The tribe is petitioning the state to drop the word "ruins" from the name.
But the part of brain that's stagnated since junior high tells us the name-change proposal probably doesn't go far enough.
Maybe something should be done about the name, "Homolovi," which sounds more like an event at a gay-pride festival.
Yeah, we know we're being damned culturally insensitive about this. And we know that "Homolovi" means "place of little hills" in a language that isn't our own. We wouldn't insist that the Hopi request a completely different name just to quell the giggles of the world's ignoramuses.
Two years ago, we had a wonderful time exploring the Homolovi Ruins State Park near Winslow. Pottery sherds litter the ground near the low walls of ancient dwellings, and we'll always treasure the sketches of some of them made by the junior archaeologist of our family.
But after getting back, we noticed an interesting phenomena: People we told of our trip, once we mentioned the park's name, grew a sideways smile and typically said something like, "What was the place called again?"
Non-Hopis do seem to find the name a bit weird, admits Ellen Bilbrey, state parks spokeswoman.
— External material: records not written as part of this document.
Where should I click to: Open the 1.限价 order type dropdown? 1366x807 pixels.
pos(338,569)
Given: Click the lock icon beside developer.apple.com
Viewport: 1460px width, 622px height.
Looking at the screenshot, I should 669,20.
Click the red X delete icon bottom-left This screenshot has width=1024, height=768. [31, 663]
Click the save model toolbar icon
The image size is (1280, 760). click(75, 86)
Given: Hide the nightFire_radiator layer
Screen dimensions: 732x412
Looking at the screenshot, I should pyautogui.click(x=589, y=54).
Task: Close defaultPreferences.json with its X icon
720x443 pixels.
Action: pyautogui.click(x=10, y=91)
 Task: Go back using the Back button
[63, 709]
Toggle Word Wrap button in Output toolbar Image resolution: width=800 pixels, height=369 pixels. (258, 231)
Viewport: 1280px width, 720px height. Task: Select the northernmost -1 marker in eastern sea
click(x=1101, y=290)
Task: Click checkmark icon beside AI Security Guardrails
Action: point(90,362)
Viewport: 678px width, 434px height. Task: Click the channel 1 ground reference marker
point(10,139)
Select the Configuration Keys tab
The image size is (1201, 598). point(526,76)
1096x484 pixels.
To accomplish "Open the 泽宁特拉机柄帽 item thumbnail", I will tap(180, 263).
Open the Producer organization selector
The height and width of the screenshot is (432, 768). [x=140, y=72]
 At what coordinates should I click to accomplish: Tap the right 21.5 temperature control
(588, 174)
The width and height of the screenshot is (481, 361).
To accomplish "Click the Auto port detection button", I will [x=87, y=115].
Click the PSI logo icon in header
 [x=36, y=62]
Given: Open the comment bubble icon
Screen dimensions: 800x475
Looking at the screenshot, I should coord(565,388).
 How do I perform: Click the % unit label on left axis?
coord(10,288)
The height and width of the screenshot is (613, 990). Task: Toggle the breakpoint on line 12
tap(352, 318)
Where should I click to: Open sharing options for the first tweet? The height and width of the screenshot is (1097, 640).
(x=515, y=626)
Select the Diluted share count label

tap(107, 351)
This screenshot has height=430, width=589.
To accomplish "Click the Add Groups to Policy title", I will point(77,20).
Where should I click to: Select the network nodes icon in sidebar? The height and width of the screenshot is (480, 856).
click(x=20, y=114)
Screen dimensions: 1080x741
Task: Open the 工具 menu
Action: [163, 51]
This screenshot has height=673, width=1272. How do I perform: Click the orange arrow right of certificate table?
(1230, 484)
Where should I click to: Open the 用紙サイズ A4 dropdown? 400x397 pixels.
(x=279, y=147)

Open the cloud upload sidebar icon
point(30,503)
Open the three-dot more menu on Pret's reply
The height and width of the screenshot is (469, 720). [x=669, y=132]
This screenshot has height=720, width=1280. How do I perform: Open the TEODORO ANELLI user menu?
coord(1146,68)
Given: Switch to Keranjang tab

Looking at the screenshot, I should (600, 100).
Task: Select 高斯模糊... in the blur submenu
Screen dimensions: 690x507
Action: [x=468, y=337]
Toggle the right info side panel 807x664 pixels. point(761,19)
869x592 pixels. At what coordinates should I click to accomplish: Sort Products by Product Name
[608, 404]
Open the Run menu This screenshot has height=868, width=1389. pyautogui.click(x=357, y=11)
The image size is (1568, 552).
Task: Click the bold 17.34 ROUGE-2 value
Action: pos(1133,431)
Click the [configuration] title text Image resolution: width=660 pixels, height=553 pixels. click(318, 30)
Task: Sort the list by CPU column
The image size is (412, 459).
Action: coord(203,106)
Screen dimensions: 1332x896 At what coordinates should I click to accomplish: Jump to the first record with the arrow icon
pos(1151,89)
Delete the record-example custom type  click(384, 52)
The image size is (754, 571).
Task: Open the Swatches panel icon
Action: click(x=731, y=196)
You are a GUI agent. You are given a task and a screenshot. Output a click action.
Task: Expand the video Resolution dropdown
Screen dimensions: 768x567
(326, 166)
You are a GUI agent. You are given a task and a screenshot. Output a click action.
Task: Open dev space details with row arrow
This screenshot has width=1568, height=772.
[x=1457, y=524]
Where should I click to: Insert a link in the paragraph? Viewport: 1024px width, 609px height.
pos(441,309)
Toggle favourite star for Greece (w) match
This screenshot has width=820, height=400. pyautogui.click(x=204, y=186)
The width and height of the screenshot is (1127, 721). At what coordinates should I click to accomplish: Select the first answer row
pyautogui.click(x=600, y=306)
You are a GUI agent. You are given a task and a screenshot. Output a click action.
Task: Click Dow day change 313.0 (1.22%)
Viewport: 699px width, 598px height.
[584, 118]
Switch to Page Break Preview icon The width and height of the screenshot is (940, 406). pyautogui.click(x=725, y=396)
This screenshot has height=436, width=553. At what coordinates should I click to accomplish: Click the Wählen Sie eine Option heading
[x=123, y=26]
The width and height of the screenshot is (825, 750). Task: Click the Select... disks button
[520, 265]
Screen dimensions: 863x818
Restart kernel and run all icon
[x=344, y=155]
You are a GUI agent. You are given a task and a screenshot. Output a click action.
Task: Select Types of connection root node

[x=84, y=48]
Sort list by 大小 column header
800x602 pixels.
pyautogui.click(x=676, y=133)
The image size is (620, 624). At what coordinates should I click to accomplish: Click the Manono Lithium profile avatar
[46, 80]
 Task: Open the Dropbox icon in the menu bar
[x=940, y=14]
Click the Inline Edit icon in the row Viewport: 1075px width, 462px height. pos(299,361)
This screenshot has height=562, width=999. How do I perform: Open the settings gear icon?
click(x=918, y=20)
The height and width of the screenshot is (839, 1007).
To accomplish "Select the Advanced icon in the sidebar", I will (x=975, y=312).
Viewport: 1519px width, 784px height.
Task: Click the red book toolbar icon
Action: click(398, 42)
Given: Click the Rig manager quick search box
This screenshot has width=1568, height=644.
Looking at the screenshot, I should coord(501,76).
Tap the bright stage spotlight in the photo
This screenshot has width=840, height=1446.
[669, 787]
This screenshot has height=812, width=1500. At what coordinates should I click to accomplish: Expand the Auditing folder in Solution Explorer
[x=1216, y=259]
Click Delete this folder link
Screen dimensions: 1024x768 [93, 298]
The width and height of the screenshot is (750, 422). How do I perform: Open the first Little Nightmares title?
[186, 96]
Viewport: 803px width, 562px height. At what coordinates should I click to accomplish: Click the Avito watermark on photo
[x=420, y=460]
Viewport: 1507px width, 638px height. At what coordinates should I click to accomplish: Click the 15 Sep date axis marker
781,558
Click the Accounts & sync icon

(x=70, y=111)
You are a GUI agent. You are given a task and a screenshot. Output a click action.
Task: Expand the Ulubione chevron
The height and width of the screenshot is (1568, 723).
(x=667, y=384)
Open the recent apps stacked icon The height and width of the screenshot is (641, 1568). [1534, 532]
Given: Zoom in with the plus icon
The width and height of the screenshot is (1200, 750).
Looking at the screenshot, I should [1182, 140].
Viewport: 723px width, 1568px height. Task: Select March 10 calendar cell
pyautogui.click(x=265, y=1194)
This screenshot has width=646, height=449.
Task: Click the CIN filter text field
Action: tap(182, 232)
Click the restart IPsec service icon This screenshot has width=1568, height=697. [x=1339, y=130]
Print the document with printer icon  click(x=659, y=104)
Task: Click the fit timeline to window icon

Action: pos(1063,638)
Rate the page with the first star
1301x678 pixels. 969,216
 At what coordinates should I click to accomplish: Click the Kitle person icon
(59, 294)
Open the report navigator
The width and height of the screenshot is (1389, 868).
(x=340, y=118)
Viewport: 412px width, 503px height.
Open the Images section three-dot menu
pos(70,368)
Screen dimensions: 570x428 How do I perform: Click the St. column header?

But, she points out, Arizona has other unusual place names, such as Dead Horse Ranch State Park and Montezuma Castle National Monument, which has nothing to do with Montezuma.
Bilbrey admits the word "Homolovi," (which she pronounces "ho-MOLO-vee,") may be "hard to understand if you're not understanding of Hopi culture, and you're not inquisitive and interested in the 22 different tribes in Arizona."
It's also hard to say without chuckling if you've watched too much Beavis and Butthead.
In the interest of redeeming ourselves somewhat, we'll also mention that Homolovi is having a re-opening celebration this Friday, with events running through the weekend. Despite the funny name, the park is great fun for kids and history buffs.